= THE PROBLEM =
Using the records below, copy out exactly the line that contains "Select the Code.gs" and every line that follows it, up to and including the last, and no others.

(Pixel coordinate grounding data)
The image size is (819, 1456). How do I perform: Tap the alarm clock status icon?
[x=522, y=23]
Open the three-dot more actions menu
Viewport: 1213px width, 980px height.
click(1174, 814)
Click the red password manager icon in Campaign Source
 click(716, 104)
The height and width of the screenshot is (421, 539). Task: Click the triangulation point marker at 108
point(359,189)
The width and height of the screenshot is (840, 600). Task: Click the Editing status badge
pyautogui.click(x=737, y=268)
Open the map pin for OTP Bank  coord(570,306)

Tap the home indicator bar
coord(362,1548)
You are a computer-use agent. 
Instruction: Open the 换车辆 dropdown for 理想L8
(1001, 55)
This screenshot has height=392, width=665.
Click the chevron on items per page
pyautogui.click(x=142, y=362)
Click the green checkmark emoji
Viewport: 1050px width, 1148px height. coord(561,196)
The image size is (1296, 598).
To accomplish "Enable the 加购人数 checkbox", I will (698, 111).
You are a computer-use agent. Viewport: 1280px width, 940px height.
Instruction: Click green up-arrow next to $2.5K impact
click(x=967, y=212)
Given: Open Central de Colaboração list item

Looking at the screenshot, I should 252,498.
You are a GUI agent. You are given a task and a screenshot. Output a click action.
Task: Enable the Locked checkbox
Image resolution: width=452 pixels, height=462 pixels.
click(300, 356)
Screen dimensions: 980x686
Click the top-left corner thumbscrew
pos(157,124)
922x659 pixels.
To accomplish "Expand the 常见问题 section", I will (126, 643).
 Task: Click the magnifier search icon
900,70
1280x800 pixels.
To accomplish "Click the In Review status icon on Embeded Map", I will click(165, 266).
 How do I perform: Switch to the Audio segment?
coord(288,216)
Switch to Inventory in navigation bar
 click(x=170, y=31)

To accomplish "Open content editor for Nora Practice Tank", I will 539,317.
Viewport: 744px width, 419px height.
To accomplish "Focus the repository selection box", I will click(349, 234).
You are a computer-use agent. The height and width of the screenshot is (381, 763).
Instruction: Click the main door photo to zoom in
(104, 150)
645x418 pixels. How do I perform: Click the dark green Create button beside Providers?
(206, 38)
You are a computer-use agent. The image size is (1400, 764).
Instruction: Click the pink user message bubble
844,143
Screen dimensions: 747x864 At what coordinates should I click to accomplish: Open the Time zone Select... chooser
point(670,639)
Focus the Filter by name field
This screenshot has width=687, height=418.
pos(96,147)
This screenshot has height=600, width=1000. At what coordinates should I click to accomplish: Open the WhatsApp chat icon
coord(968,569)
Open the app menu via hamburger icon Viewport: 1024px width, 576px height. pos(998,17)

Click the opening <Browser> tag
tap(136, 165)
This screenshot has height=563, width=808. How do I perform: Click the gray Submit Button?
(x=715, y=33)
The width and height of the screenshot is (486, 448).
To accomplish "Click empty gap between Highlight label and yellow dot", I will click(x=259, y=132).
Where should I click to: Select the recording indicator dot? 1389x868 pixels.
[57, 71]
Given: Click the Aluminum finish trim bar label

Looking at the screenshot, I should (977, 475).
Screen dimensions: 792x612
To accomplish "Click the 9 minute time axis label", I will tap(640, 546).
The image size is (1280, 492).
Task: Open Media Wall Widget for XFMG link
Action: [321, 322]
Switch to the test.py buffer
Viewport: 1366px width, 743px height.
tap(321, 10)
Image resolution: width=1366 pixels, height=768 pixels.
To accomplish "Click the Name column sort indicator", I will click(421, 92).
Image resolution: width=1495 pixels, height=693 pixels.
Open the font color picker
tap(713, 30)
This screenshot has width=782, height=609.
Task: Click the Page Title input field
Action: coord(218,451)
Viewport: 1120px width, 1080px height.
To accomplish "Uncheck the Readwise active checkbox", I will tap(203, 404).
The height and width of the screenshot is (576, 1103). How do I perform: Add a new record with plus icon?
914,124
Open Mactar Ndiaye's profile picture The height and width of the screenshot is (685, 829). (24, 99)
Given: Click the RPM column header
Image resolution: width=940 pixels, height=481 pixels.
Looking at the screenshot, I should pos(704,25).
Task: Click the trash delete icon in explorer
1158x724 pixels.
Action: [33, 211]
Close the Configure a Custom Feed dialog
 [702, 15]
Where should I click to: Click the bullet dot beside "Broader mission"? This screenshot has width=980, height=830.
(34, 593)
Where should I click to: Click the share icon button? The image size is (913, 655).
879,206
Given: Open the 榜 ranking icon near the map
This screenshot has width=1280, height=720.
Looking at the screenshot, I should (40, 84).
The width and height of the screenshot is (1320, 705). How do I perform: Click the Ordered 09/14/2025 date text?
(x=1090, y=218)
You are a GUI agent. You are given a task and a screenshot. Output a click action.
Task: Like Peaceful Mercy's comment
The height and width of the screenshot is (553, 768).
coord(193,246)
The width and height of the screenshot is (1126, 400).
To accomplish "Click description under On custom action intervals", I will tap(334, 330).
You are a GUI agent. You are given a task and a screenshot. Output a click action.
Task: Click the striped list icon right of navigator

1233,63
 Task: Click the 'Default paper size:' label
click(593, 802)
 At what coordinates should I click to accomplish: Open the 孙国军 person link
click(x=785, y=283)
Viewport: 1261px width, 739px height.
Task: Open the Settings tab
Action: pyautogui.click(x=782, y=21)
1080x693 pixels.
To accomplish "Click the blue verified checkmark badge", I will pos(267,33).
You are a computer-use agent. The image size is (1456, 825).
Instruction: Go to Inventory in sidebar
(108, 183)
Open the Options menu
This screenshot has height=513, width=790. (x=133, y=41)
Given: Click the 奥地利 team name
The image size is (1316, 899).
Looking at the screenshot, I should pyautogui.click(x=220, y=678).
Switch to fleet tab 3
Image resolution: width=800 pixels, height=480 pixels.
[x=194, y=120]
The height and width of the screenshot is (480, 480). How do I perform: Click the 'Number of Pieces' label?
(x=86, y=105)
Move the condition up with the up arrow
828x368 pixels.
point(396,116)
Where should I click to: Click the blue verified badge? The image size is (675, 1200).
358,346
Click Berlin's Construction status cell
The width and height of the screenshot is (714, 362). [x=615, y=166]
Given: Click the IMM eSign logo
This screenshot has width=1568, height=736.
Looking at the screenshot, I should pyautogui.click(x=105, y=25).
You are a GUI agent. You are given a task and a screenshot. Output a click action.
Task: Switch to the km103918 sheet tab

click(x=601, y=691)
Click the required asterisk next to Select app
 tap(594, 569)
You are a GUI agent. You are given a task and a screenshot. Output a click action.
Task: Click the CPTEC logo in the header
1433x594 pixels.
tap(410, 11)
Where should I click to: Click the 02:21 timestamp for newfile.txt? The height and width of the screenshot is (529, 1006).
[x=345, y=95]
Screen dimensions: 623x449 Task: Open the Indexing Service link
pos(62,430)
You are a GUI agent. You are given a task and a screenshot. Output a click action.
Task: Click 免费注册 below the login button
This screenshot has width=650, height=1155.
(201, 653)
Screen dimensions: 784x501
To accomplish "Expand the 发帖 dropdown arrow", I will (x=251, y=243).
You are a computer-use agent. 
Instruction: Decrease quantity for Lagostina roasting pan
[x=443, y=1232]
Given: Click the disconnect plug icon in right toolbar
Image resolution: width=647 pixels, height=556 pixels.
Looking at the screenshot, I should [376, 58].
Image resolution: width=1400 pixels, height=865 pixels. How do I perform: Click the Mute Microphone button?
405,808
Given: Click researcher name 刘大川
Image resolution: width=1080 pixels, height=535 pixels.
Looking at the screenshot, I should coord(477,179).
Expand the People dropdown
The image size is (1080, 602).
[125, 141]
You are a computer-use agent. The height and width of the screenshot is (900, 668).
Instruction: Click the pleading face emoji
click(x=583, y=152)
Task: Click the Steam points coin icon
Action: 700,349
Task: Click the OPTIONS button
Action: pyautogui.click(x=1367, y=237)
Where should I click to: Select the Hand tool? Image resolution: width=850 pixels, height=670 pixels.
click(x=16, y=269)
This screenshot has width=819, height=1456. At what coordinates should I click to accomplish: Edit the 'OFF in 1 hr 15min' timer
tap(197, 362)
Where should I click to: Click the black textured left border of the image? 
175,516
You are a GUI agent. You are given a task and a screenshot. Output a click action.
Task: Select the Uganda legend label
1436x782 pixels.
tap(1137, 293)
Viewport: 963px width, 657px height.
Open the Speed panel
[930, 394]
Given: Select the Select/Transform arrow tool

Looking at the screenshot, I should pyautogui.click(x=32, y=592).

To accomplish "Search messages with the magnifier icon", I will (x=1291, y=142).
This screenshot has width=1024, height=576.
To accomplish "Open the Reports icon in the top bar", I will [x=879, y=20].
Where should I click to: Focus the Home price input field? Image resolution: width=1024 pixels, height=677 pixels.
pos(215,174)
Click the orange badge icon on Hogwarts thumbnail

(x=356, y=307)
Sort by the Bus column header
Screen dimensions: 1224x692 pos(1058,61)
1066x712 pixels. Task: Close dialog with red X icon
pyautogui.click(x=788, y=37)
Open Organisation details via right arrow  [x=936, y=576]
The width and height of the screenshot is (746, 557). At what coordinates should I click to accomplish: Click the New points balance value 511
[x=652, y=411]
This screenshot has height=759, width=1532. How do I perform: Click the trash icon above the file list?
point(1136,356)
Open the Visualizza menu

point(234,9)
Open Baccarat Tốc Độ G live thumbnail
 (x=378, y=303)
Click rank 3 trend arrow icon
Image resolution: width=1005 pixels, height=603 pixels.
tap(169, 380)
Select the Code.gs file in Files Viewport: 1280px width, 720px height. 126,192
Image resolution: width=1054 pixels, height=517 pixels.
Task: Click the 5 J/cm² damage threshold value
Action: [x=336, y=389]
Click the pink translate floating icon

= RESULT FOR THIS EXERCISE =
Select the Code.gs file in Files Viewport: 1280px width, 720px height. 126,192
Image resolution: width=1054 pixels, height=517 pixels.
Task: Click the 5 J/cm² damage threshold value
Action: [x=336, y=389]
Click the pink translate floating icon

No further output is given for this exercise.